Peut-on confier ses données sensibles aux prestataires américains ?

La souveraineté numérique des organisations et des entreprises européennes est un enjeu important. Les « hyperscalers Cloud » que sont Amazon, Microsoft, et Google figurent sur le podium des fournisseurs de services Cloud aux professionnels. Ils garantissent la confidentialité des données. Qu’en est-il ?

De très nombreuses entreprises françaises utilisent les services Cloud d’Amazon Web Services (AWS), de Microsoft Azure ou encore de Google Cloud Platform. À eux trois, ils dominent le marché mondial du Cloud, avec 65 % de part du marché. Le Cloud Act (2018) et le Patriot Act (2001) imposent quant à eux à toutes les entreprises américaines, y compris aux Hyperscalers*, de fournir les « données sensibles » demandées par l’administration fédérale, même si celles-ci sont stockées en Europe.

Cela concerne les données industrielles, économiques, de recherche technologique et autres.
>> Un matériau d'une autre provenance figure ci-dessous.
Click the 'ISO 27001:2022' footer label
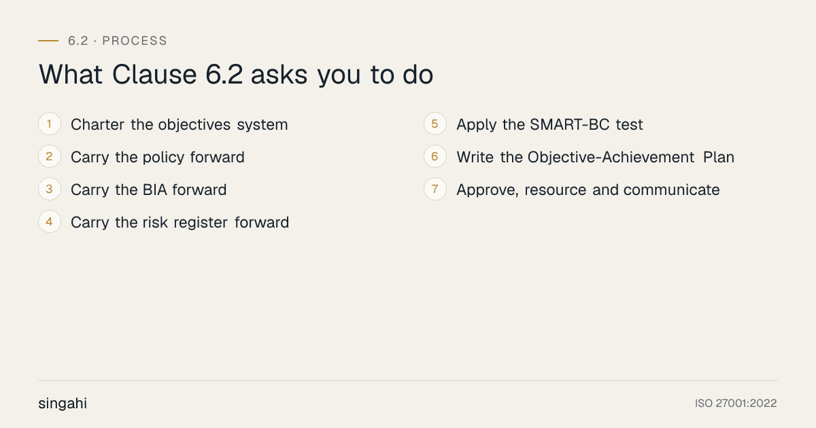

Les révélations en 2013 d’Edward Snowden, ancien de la NSA, l’agence de surveillance américaine, ont semé le doute sur la souveraineté des données européennes confiées aux opérateurs de Cloud américains, et ont montré qu’il s’agissait d’interrogations légitimes.
Christine Grassi

En 2022, le ministère de la Justice et de la Sécurité des Pays-Bas a ainsi commandé une étude à un cabinet d’avocats américain au sujet du Cloud Act, qui valide la possibilité de collecte de données à l’étranger, au nom de la protection des États-Unis.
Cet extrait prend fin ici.